Finally, future work may also benefit from using the higher fidelity image representations that retain the underlying phase information of the interferograms. Rather than relying on the compressed PNG images, models could be trained directly on the TIFF files containing the raw phase data. Although this approach would increase memory and computational requirements, it may allow the models to learn more precise representations of deformation patterns and improve captioning performance.

5. Conclusions

In this paper, we investigated the feasibility of applying modern vision–language models to the task of automatically generating textual descriptions for InSAR imagery. After preprocessing the Hephaestus dataset and curating a training dataset, we evaluated both generative captioning models and a retrieval-based approach designed to align image and text representations within a shared embedding space. The models, pre-trained on natural images, were fine-tuned on domain-specific data in order to learn the relationships between visual patterns in interferograms and their corresponding descriptive captions.
The results demonstrate that pretrained vision–language models can be adapted to specialized scientific imagery despite being originally trained on natural image datasets. Both generative and retrieval-based approaches were capable of identifying meaningful features within the interferograms and producing captions that capture important aspects of deformation and atmospheric effects. While several limitations remain, including dataset size and evaluation challenges, the findings suggest that automated captioning systems may provide a useful tool for assisting researchers in the interpretation of large volumes of satellite radar imagery.

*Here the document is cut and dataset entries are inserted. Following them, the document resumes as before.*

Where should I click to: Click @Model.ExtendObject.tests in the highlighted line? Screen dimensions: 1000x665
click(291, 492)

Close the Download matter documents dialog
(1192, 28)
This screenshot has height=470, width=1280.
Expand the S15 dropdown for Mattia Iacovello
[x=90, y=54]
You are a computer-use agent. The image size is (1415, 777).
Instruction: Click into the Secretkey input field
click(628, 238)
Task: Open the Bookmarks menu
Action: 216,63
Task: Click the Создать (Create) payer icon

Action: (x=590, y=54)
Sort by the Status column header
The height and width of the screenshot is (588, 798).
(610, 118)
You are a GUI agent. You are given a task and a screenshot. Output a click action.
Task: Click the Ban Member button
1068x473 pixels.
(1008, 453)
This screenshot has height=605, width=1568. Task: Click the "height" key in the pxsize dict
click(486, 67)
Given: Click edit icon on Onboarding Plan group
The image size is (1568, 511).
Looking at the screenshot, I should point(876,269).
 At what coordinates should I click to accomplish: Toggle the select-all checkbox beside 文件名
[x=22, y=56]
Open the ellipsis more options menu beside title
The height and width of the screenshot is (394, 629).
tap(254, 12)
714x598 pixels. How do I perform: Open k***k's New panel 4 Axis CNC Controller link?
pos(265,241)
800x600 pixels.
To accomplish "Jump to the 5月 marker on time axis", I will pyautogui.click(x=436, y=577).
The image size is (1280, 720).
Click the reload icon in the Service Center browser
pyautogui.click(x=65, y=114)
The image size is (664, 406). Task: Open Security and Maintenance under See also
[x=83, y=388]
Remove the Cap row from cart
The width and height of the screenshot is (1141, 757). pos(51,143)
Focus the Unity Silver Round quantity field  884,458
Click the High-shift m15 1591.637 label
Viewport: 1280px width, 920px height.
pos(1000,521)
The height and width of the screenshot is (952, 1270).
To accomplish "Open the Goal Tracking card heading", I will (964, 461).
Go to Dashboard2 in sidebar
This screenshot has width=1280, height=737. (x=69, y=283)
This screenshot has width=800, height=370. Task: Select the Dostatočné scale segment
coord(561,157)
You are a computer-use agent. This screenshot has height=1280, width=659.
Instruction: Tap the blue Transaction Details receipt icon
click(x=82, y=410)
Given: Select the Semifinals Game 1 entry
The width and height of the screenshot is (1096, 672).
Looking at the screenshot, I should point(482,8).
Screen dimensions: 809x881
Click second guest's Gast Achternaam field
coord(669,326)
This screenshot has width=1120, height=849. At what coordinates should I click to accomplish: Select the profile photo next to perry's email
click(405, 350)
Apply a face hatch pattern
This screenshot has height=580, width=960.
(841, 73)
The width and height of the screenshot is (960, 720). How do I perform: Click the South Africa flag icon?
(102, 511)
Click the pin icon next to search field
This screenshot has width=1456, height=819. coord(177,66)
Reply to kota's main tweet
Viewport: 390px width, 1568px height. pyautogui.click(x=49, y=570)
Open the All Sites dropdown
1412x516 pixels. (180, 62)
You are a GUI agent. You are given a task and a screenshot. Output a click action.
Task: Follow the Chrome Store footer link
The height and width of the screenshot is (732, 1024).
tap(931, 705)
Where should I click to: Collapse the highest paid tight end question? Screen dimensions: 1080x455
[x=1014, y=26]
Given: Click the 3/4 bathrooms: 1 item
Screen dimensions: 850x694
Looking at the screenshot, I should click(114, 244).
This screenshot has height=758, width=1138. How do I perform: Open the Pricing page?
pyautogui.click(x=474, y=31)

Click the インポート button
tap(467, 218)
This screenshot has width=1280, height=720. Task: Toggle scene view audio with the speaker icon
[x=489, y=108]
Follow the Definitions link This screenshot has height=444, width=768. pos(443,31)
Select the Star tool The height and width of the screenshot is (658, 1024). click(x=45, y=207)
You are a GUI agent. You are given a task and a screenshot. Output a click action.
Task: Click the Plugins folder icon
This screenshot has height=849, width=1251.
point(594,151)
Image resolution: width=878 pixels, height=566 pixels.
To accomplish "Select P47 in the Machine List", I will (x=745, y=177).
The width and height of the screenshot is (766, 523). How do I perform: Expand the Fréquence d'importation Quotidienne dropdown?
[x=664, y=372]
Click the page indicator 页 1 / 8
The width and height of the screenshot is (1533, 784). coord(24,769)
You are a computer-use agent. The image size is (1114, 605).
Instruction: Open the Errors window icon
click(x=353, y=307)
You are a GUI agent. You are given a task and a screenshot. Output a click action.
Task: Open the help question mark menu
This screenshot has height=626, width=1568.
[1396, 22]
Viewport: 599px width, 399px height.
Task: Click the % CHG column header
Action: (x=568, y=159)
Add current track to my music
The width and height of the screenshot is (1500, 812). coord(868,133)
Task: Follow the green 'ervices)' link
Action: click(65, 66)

Continued advances in domain-specific training data, model architectures, and evaluation strategies may further improve the reliability and usefulness of such systems for geophysical monitoring applications.

Author Contributions

Conceptualization, J.Y.; methodology, J.Y.; software, J.Y.; validation, J.Y.; formal analysis, J.Y.; investigation, J.Y.; resources, J.B.R.; data curation, J.Y.; writing—original draft preparation, J.Y.; writing—review and editing, J.Y.; visualization, J.Y.; supervision, J.B.R.; project administration, J.B.R.; funding acquisition, J.B.R. All authors have read and agreed to the published version of the manuscript.

Funding

This research was funded under the United States Department of Energy grant DE-SC0017324 to the University of California, Davis.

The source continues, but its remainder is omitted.